┌────────

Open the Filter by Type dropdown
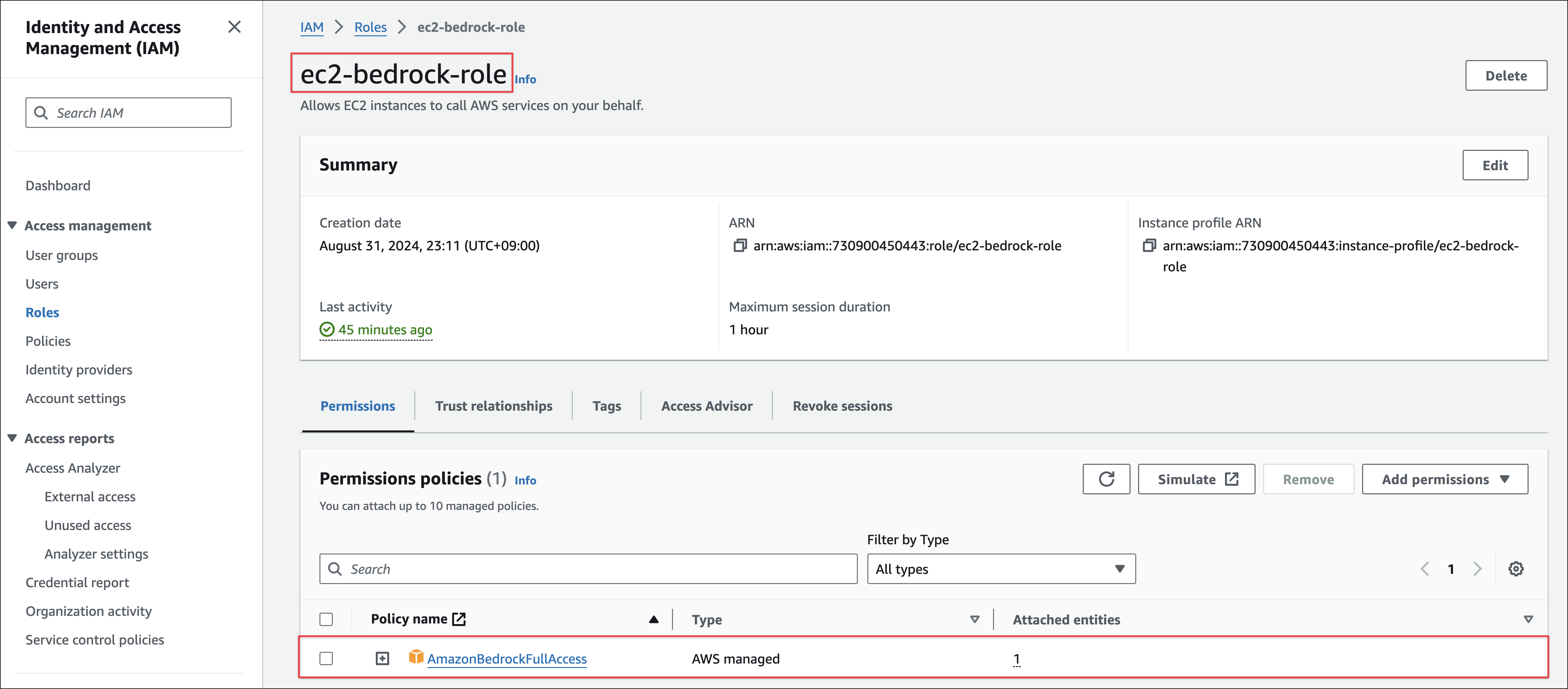Viewport: 1568px width, 689px height. pyautogui.click(x=1001, y=568)
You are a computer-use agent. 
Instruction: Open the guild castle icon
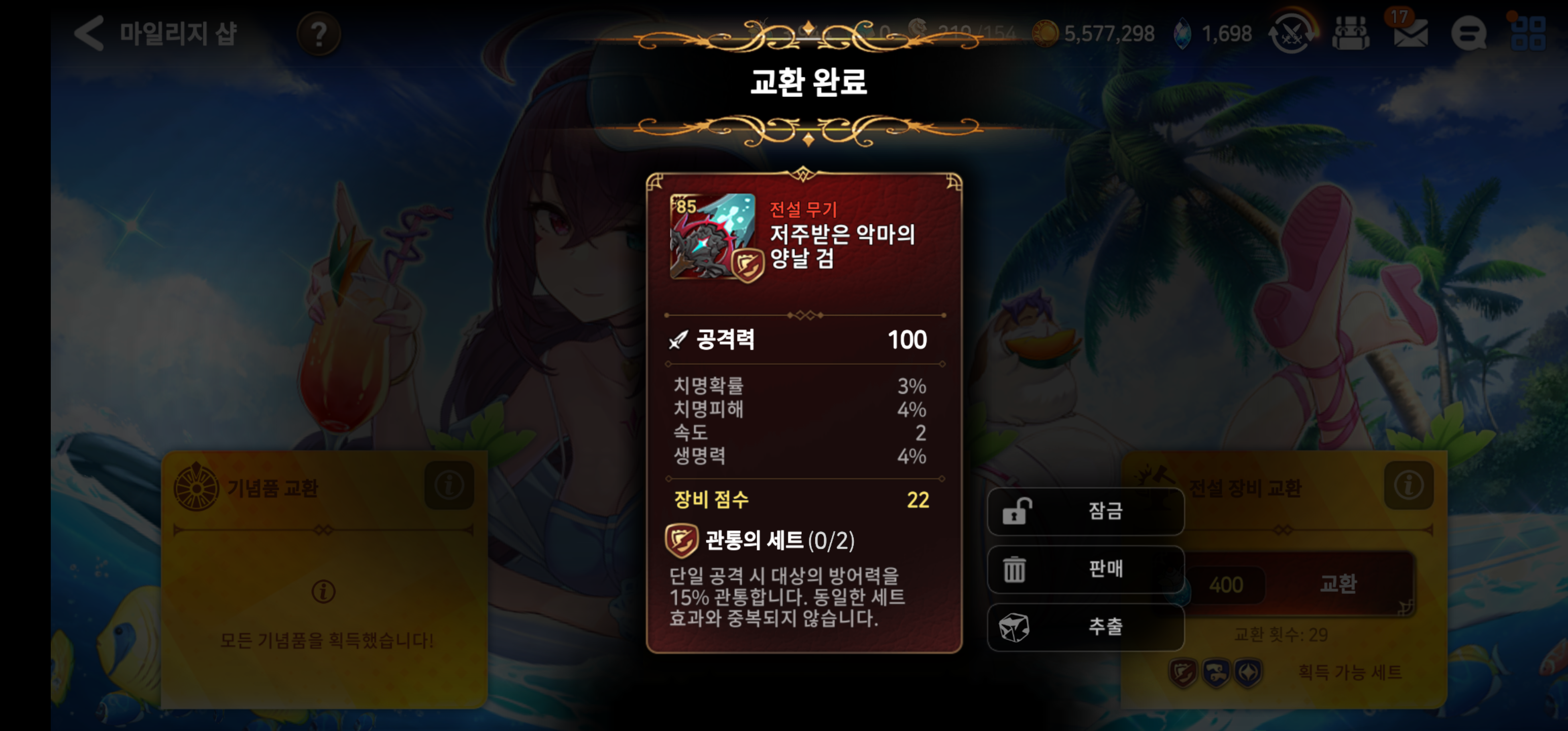point(1351,34)
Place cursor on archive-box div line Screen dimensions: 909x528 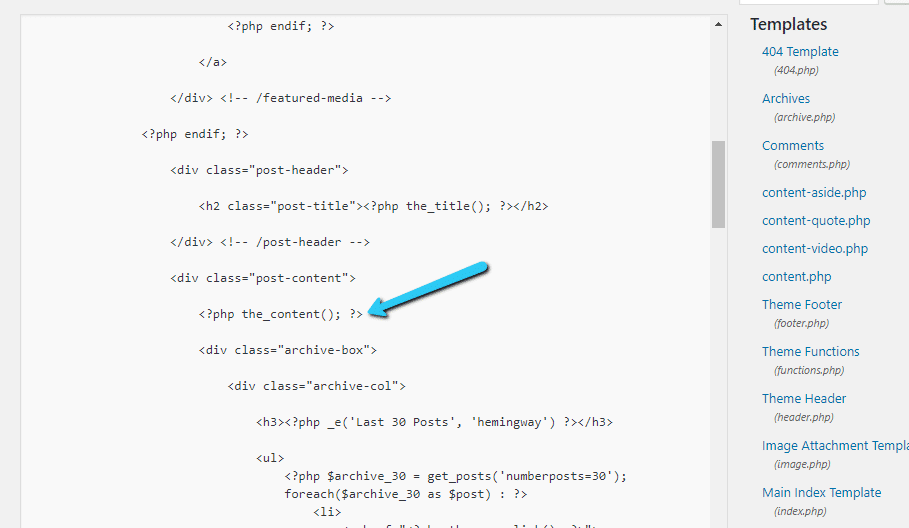[287, 350]
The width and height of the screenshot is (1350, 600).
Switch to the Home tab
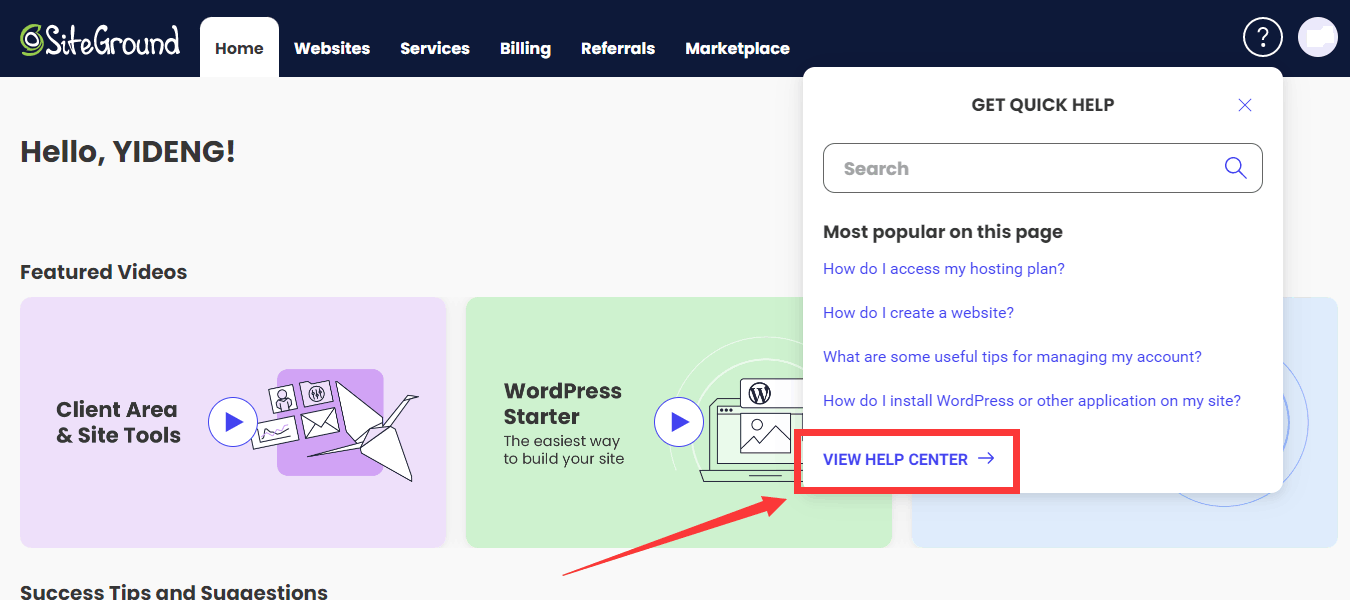[239, 48]
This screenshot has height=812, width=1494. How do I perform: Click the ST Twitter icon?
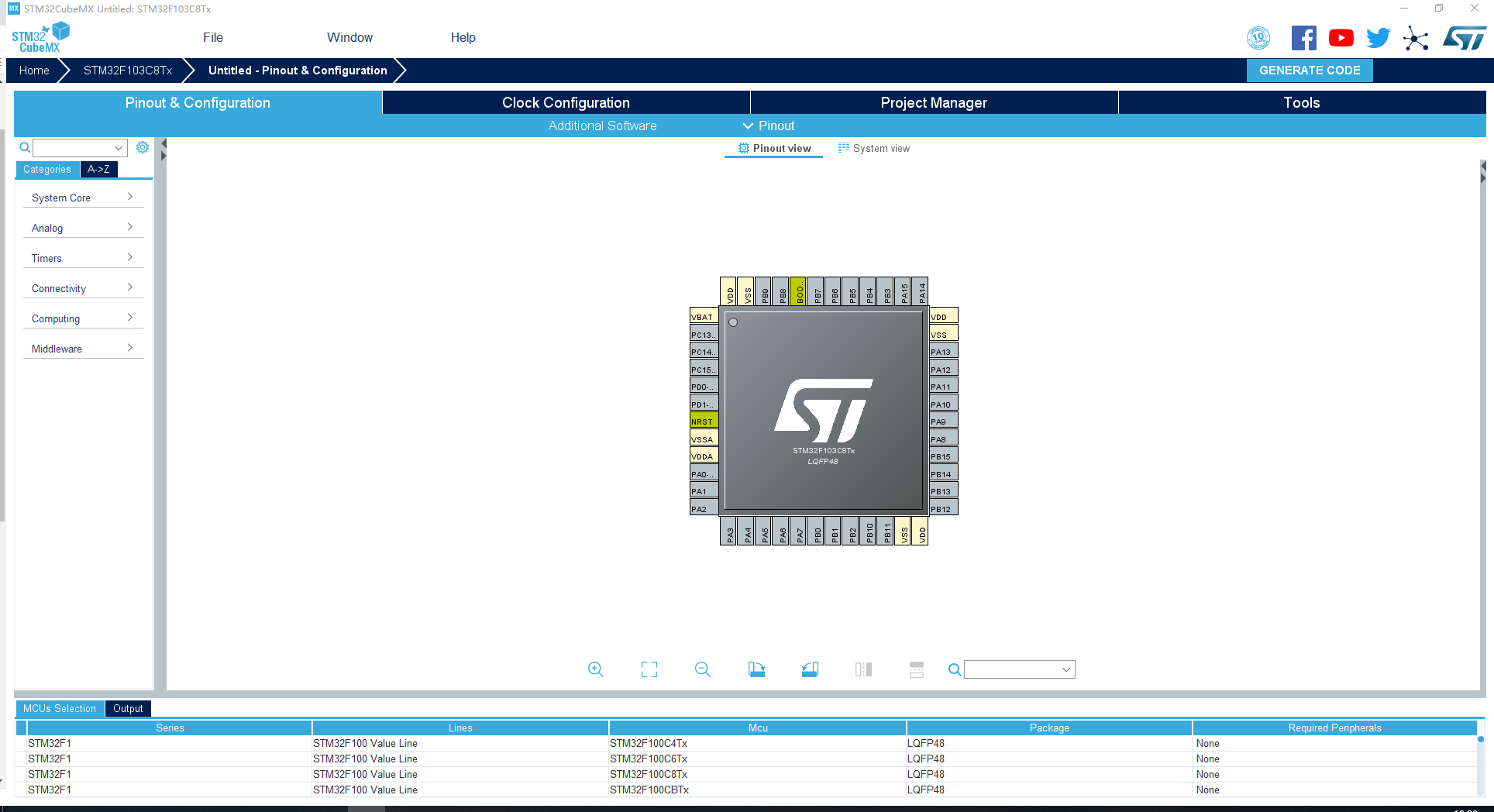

└────────

### Work to complete
Which lines in the records above contain the word "screenshot", with uppercase and lowercase counted as different? Copy each of those lines in full.

### Task output
The width and height of the screenshot is (1350, 600).
This screenshot has height=812, width=1494. How do I perform: Click the ST Twitter icon?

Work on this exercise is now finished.